This is Why Most Western Ranchers Won’t Support States Seizing U.S. Public Lands

Feb 11, 2016

By Center for Western Priorities

Grazing fees could go up by orders of magnitude

During the 41-day seizure of the Malheur National Wildlife Refuge in Oregon, Ammon Bundy and his band of armed militants claimed to be representing the best interests of ranchers who graze their cattle on U.S. public lands by demanding that the lands be disposed of to state and private ownership.

But those who advocate for handing over our American lands—including the Bundy family, the Utah-based American Lands Council, and lawmakers in Congress like Congressman Rob Bishop (R-UT)—haven’t thought through who stands to lose most from this policy, beginning with America’s ranchers.

There are approximately 18,000 ranchers who graze their livestock on 155 million acres of federal public lands. With very, very few exceptions, each one of those ranchers abides by the law and agrees to pay a nominal fee to run livestock on U.S. public lands. In fact, only 285 ranchers have bills that are past due. That’s a delinquency rate of less than two percent.

The exceedingly low rate of delinquency may have something to do with grazing rates on U.S. public lands, which are significantly lower than what state’s charge on state-owned lands. In 2016, ranchers pay $2.11 per animal unit month (AUM, equivalent to the amount of food a cow and a calf eat in a month).

For comparison, there’s not a single state in the Western U.S. that charges less than $3 per AUM and most states charge ranchers orders of magnitude more to graze cattle on state-owned lands. In Oregon, where the armed standoff occurred, ranchers pay $18 per AUM to graze cattle on state-owned lands.
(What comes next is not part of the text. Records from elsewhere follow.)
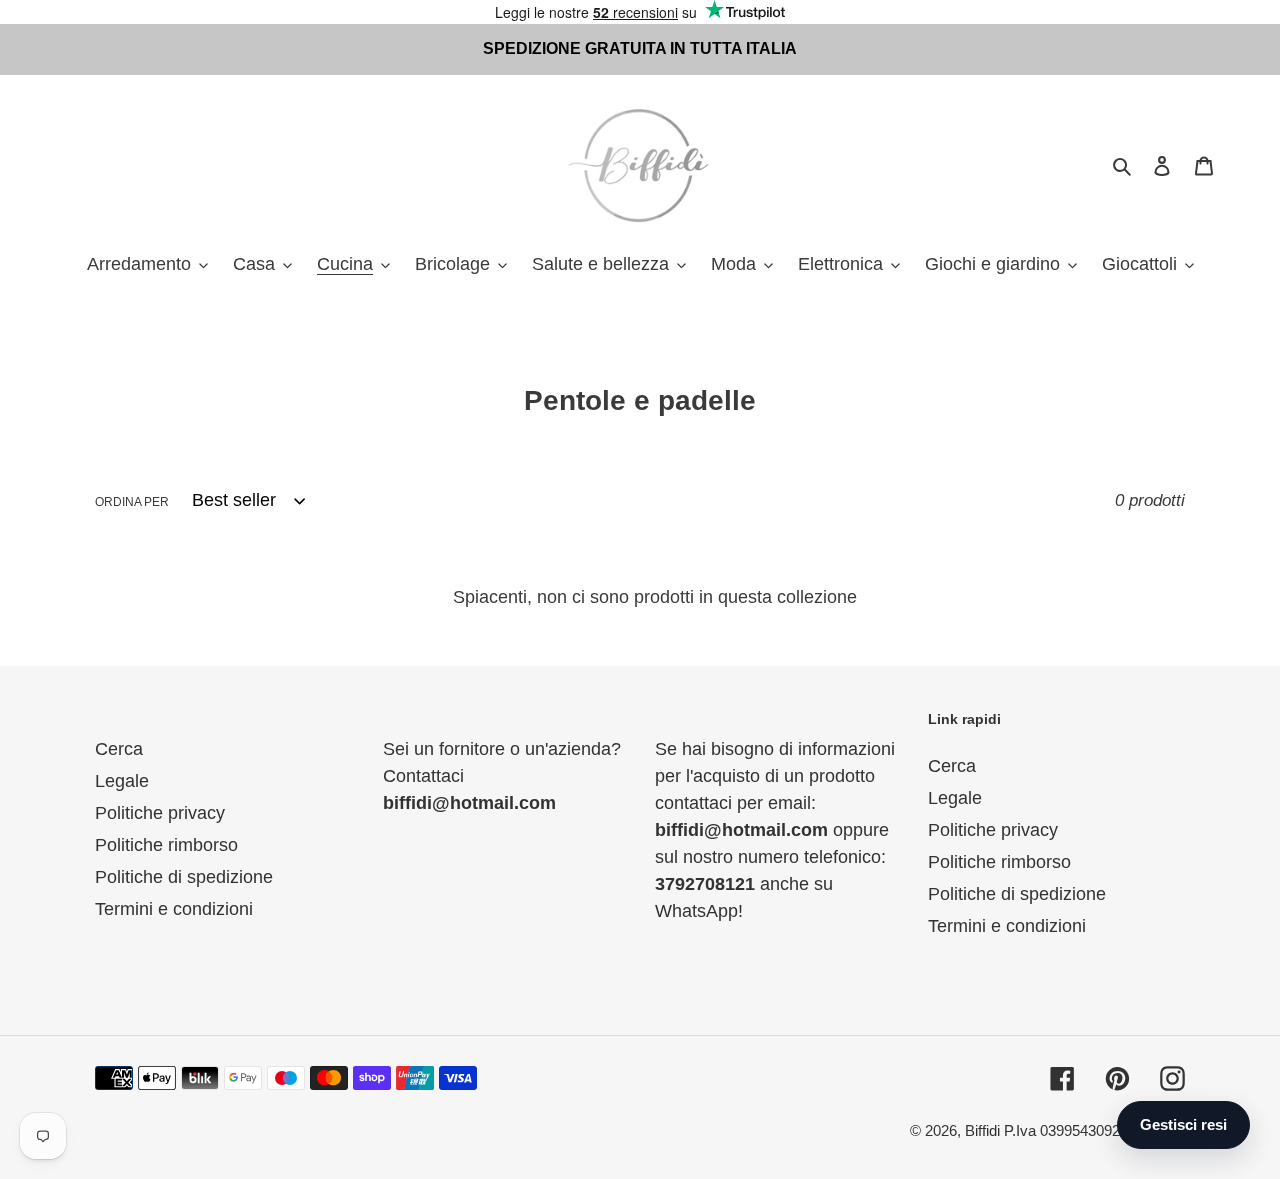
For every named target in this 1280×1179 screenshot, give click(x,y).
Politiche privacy (160, 813)
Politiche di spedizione (184, 877)
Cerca (119, 749)
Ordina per (132, 502)
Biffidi (982, 1130)
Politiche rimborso (166, 845)
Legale (122, 781)
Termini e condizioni (174, 909)
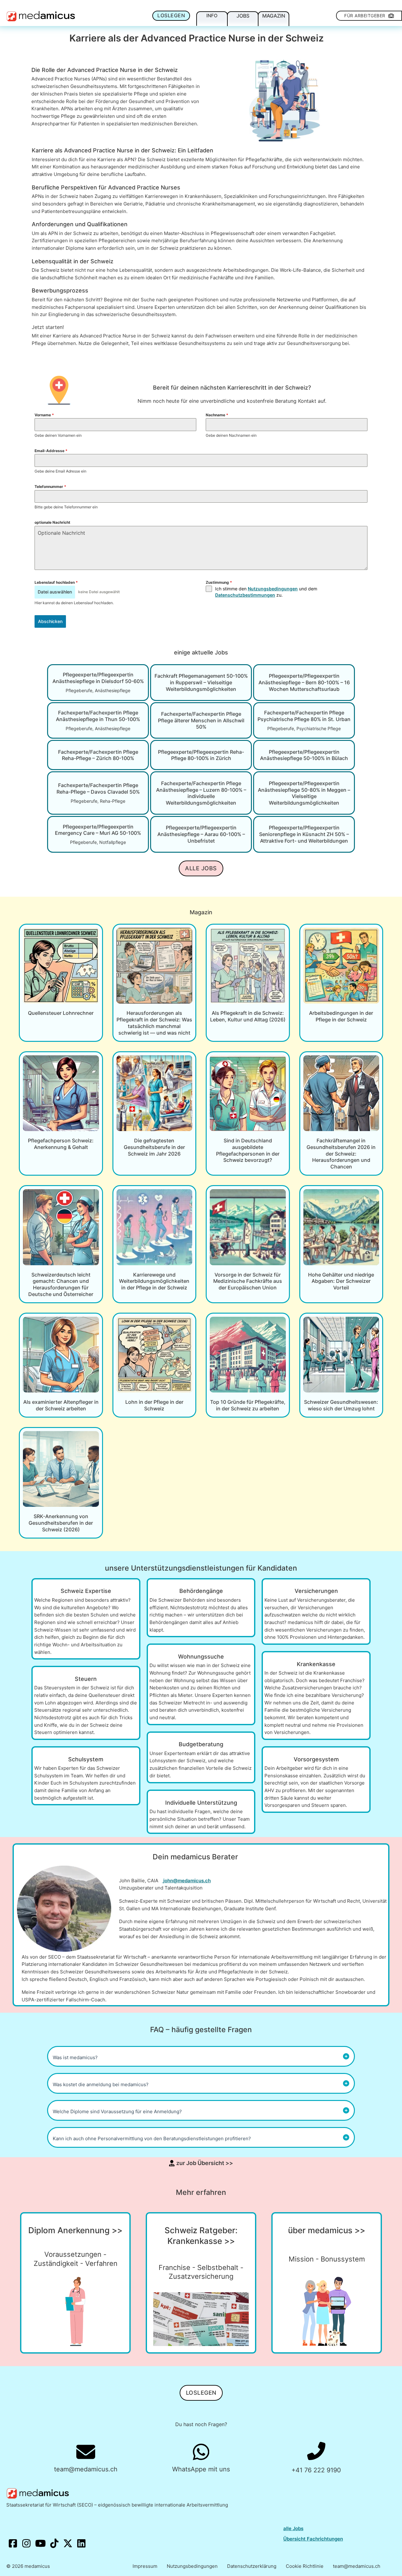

In Montana, ranchers pay the state nearly $20 per AUM. (As a side note, Nevada does not have a grazing fee for its state lands because it sold nearly all of them off.)

state trust lands grazing fees

Sources: Arizona (conversation with the Arizona State Land Department), New Mexico*, Utah*, Wyoming (conversation with the Wyoming Office of State Lands and Investments), Idaho, Washington* (conversation with the Washington Department of Natural Resources), Colorado**, Oregon, Montana
* Most recent data available is from 2015 rather than 2016
**Colorado has a tiered system where the grazing fee is calculated by region and type of land, this number is an average of all Tier 1 (leases on which the State Land Board owns most or all the improvements) fees

And on private lands in Western states, ranchers pay lease rates between 4 times and 11 times more than what the federal government charges.

Recently, the Bureau of Land Management announced that it would increase grazing fees on public lands by 42 cents per month, from $1.69 to $2.11. The small increase in the federal grazing fee reflects market conditions, including record high beef prices and similar increases in private grazing fees. In effect, the fee increases when market conditions favor ranchers and decreases when the market is less favorable.

The 42-cent federal increase is dwarfed by increases to grazing fees charged by Montana, Oregon, and Idaho. Between 2015 and 2016 the three states raised their grazing rates by $5.16, $3.76, and $1.32 respectively.

The Public Lands Council, a group that represents public land ranchers, expressed support for the small increase. The group’s executive director said, “We support the market-based formula used to determine the federal grazing fee, which rises and falls with conditions on the ground.”

But that did not stop some members of Congress from playing politics. Representative Rob Bishop (R-UT), a proponent of the land seizure movement, called the 42-cent increase “outlandish” and a matter of concern for “anyone who eats a Big Mac,” promising, “there will be pushback.”

Inflammatory rhetoric like Rep. Bishop’s encourages anti-government sentiment in the West and furthers the quixotic quest of a small minority of Westerners to seize national public lands. But it’s unlikely their message will gain significant ground among ranchers.

The facts remain: if national public lands are turned over to states or private landowners, Western ranchers would come out on the bottom.